- [Work to complete]
Please lay out every line of the records below as a Markdown table with two columns, Row for the row number and Line for the line, skipping blank lines. Leave the pictures out.

(Pointing entries for documents and screenshots)

--*--

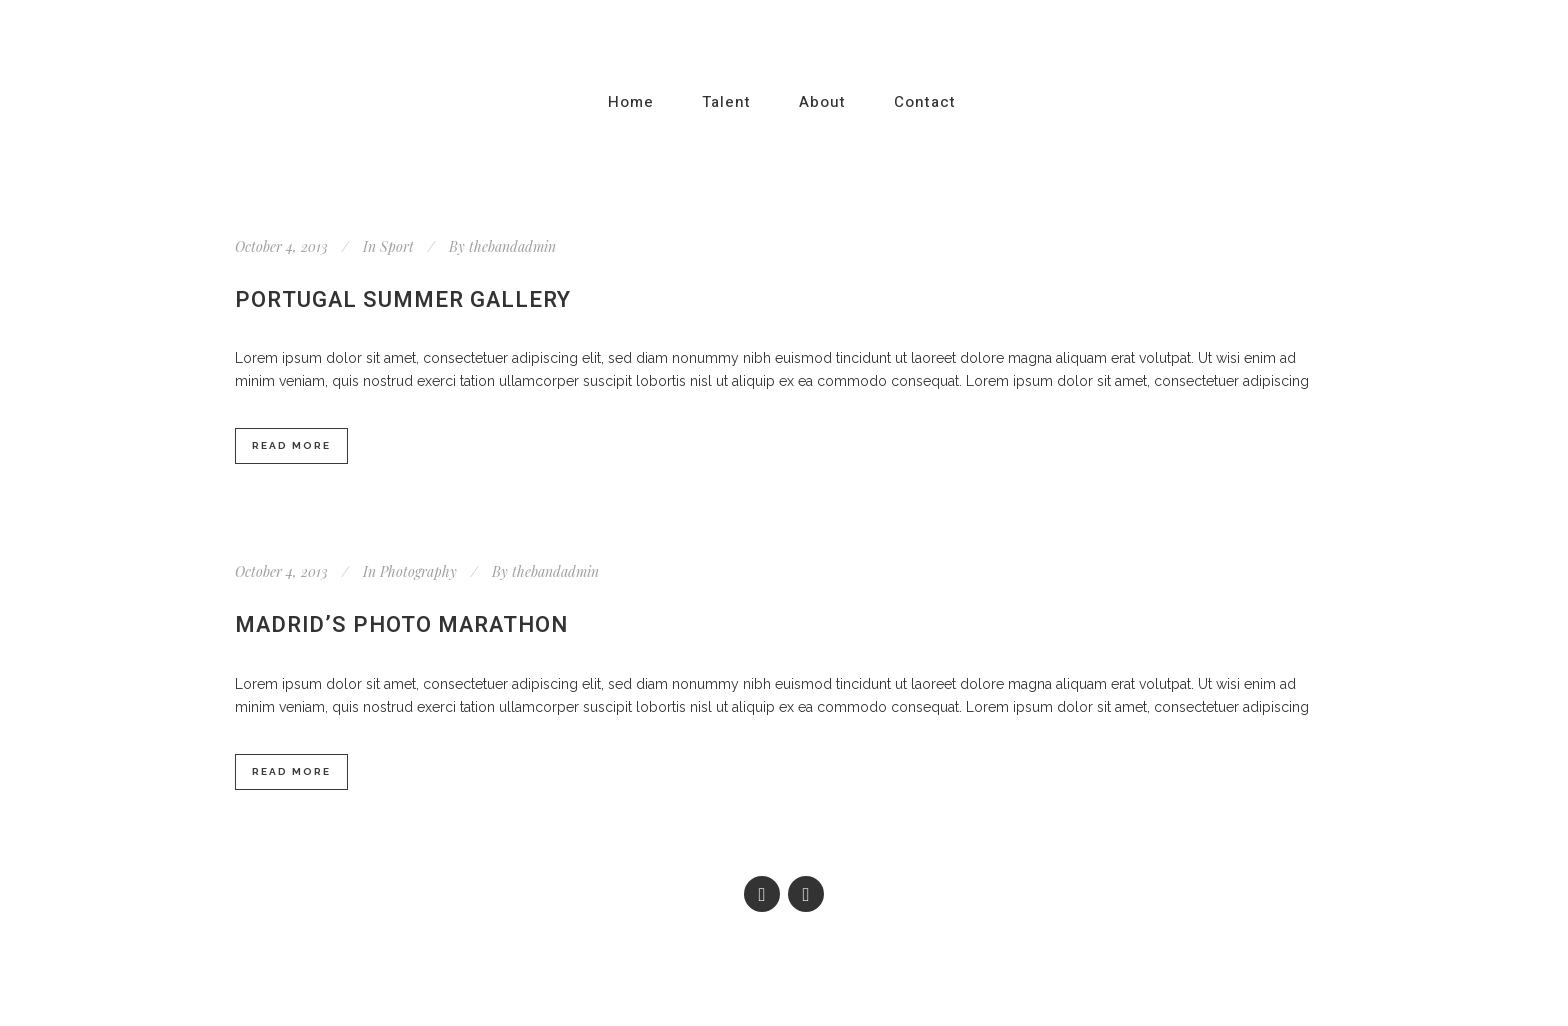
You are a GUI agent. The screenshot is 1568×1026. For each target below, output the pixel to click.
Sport (397, 246)
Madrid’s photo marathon (401, 625)
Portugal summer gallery (403, 300)
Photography (418, 571)
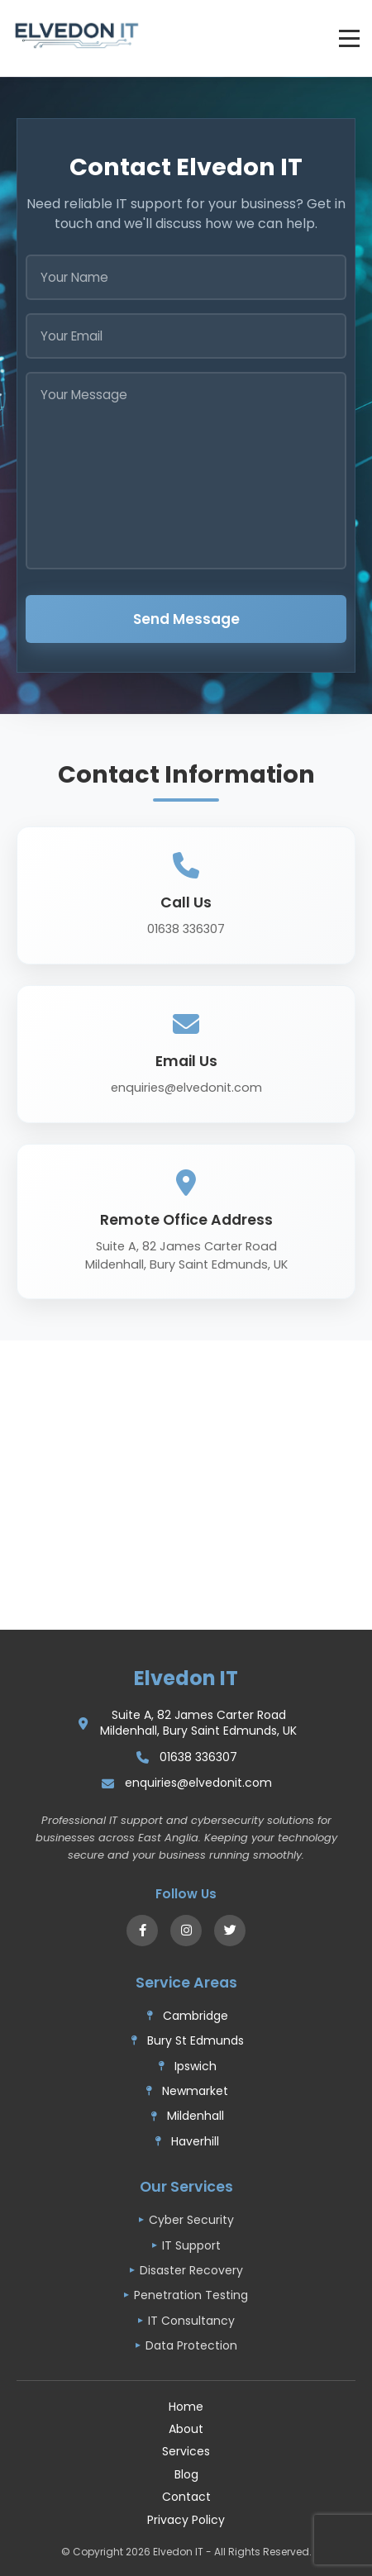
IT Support (191, 2245)
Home (186, 2406)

--*--

- [Full output]
| Row | Line |
|---|---|
| 1 | You are a GUI agent. The screenshot is 1568×1026. For each target below, output the pixel to click. |
| 2 | Sport (397, 246) |
| 3 | Madrid’s photo marathon (401, 625) |
| 4 | Portugal summer gallery (403, 300) |
| 5 | Photography (418, 571) |
| 6 | IT Support (191, 2245) |
| 7 | Home (186, 2406) |